PIONEERING WILDERNESS MEDICINE IN AFRICA
In Africa, particularly South Africa, outdoor recreation and extreme sports are on the rise, a trend that calls on the wilderness medical industry to respond.
Walther Meyer (qualified mountain guide and mountain skills instructor) and Ross Hofmeyr (Specialist Anaesthesiologist and Expedition Doctor) are two individuals who have done just that. In 2002 the duo started Wild Medix, a wilderness medical care company that recently became the first African company to partner with the Wilderness Medical Society (WMS), a world leader in the advancement of wilderness medical care.
Ross had the idea of creating a wilderness medical care company, mostly as a vehicle for doing what he loves: expeditions to wild places. He became involved with mountain rescue as a medical student, initially drawing on his experience from a climbing background and then more medically as his training progressed. It was this involvement in mountain rescue that led him to Walther.
By the time he met Ross, Walther had a strong guiding background, had worked as a volunteer paramedic and was already running his own mountain guide service and mountaineering school successfully. He recognized that there was a lack in providing training for people going into the wilderness, particularly as the extreme sport market was growing. As Ross says, "Many of these events were requiring medical standby, but the guys were waiting in an ambulance at the bottom of a hill, totally unequipped to go into the field."
It was during conversation in a restaurant that they recognized the similarities in their visions and that it made sense to join forces. Their different backgrounds turned out to be a decided advantage. "It was quite entertaining," Ross says. "When we started we had no resources other than the two of us and the kit bags we’d put together, with each job acquiring one or two extra pieces of equipment. We took Walther's business bakkie and an old one I had at the time, branding them with magnetic Wild Medix signs. We tried to differentiate ourselves by not being the guys waiting at the side of the road, but instead being the guys capable of putting on a backpack and going into the mountains to look after people."
The company started out with standbys and presenting Wilderness First Aid (WFA) courses to acquaintances in the industry. At the time there was no WFA syllabus in South Africa and they drew quite heavily from the National Outdoor Leadership School (NOLS) curriculum in America, taking care to present content in line with the international standard.
Wild Medix gradually grew a list of clients who kept using their services, including an Antarctic logistics company, whom they've since provided with equipment, kit, advice, medical screening, consulting services and even a number of repatriations.

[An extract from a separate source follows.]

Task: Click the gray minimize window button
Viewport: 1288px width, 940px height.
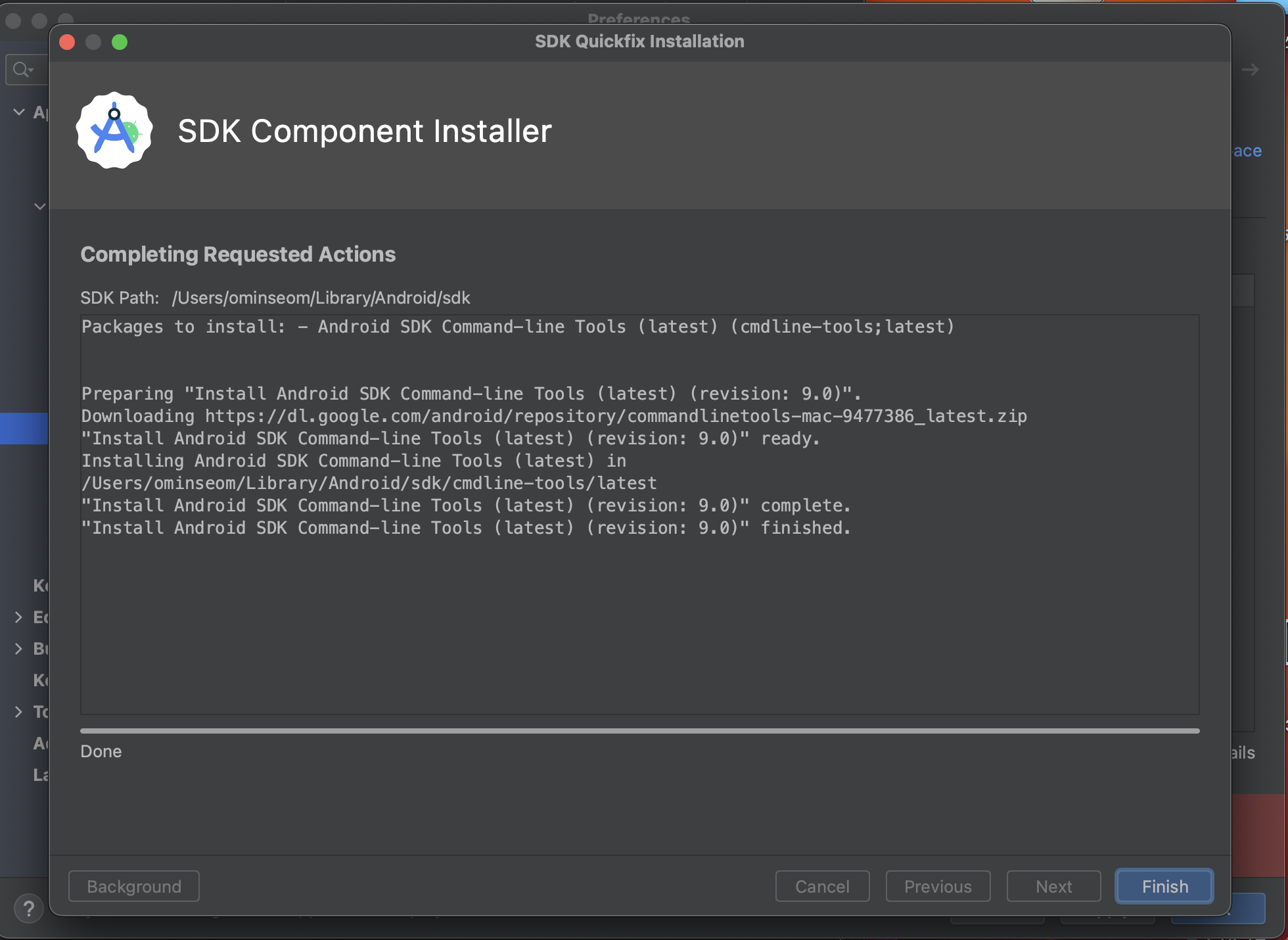Action: click(x=93, y=42)
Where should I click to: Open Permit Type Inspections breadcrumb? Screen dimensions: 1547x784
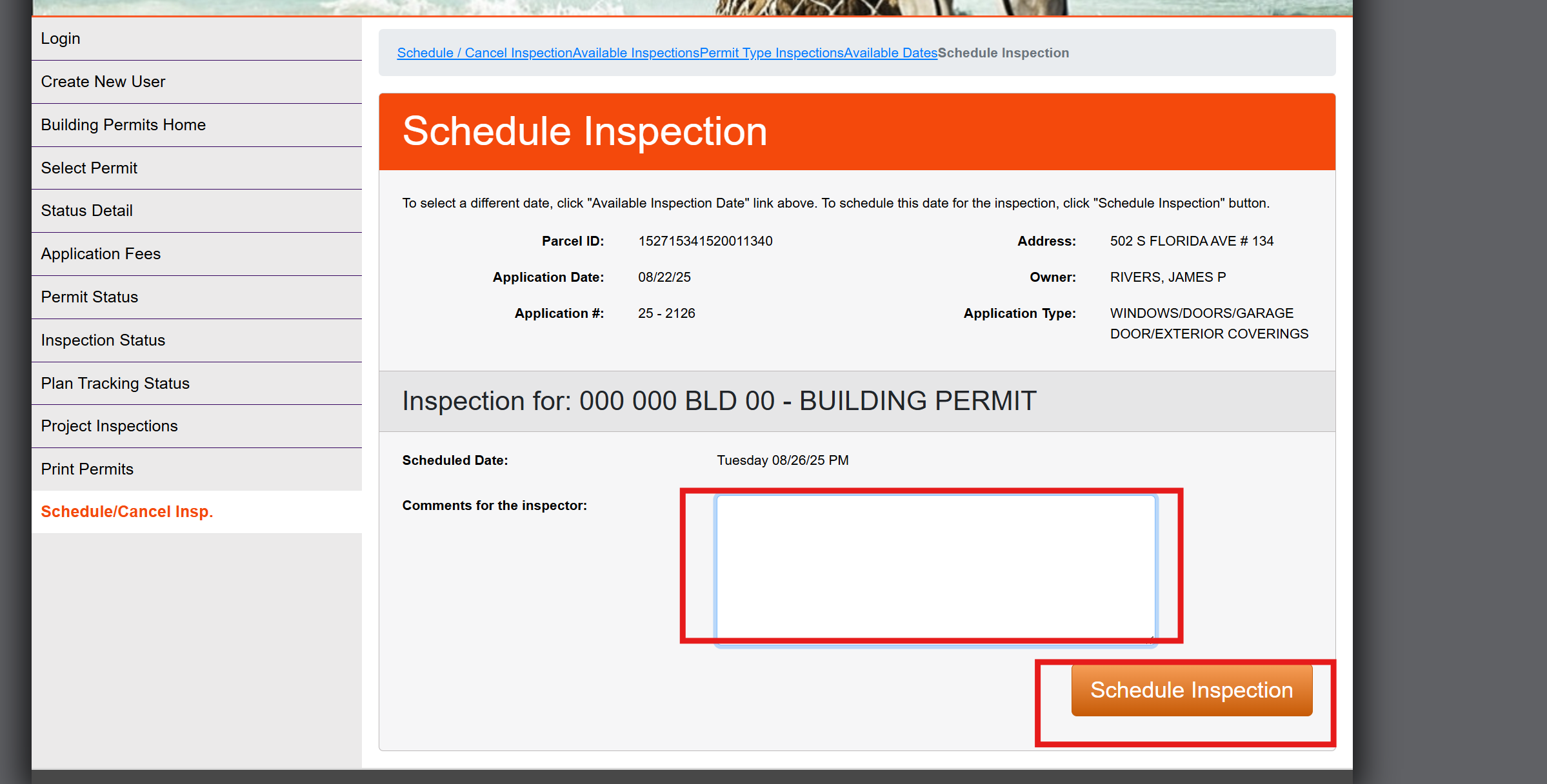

“We’ve shifted our focus to the expedition side, which is why we got into the industry to begin with. Wild Medix has partnered with the Wilderness Medical Society to present a Mountain Medicine course on Mount Kilimanjaro - the first WMS-accredited course within Africa that qualifies for the Fellowship in the Academy of Wilderness Medicine (FAWM)." Field sessions for the fellowship had previously not been available on the African continent.
“We want to get future meetings accredited as well so that people here can engage, have a goal and grow academically. Thereafter we plan to start the Diploma in Mountain Medicine and possibly one in Environmental or Extreme Medicine as well, which will likely require collaboration between local universities. There’s plenty of financial support and scope for research; it’s a good time to get involved. Once things get going here in South Africa, we can expand throughout the continent."
Ross has enjoyed the process. "Taking people into the wilderness, especially young people, is a crucial part of their education. It allows them to realize how fortunate we are to have simple things like shelter, warmth, food and water. Drinking from a river and discussing why it’s safe to drink from this river and not another, which has been polluted, opens eyes. When you’ve grown up drinking water from a tap and not considering that it's everyone's job to make sure it’s clean, you may not have an appreciation of the importance of not ruining a wilderness water source. When you’ve spent your life using a toilet and you then have to make a plan in the wilderness, you realize the value of what you have at home."
"What I've learned, particularly during my time in Antarctica, is that wilderness, like adversity, is a great leveler. You can take the biggest, strongest athletes up the mountain and find they are just as vulnerable as anyone else, whereas the smallest person on the team could be one of the strongest motivators. We don't climb mountains to get recognition, we climb them to broaden our horizons."